> **WHAT IS BEING ASKED**
Please pick out each line of the data below that contains the word "window" and copy those lines.

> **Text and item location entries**
[start]

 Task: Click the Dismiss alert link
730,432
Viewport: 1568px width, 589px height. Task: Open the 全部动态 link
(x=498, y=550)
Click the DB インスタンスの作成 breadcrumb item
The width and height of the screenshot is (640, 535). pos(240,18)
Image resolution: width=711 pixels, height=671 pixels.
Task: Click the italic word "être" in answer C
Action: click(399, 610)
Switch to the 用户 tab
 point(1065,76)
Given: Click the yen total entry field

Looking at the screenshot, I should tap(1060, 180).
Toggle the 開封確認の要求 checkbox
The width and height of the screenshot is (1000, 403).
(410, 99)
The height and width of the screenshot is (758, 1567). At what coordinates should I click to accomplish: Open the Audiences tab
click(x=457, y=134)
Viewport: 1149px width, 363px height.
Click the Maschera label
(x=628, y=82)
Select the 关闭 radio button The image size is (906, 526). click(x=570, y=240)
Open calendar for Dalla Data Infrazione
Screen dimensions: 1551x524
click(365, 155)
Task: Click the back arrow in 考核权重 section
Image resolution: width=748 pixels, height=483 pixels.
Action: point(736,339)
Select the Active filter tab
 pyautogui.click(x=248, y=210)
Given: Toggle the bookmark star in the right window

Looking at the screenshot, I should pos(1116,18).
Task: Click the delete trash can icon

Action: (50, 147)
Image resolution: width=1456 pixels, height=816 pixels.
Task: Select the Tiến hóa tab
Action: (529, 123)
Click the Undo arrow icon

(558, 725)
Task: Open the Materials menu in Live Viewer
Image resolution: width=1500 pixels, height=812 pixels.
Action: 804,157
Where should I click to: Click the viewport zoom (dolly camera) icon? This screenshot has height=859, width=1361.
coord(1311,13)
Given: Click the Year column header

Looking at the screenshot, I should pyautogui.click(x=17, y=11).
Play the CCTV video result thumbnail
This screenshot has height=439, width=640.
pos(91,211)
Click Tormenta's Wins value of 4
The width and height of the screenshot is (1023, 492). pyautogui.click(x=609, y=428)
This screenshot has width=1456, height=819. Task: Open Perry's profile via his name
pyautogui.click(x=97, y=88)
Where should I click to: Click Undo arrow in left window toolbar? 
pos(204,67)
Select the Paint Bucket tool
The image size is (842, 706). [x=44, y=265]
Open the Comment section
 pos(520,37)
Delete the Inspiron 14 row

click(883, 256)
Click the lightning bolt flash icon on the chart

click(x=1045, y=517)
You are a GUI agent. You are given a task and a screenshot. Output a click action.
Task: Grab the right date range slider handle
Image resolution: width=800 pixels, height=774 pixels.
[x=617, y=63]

[end]

> **EXERCISE RESPONSE**
Given: Toggle the bookmark star in the right window
Where should I click to: Click Undo arrow in left window toolbar? 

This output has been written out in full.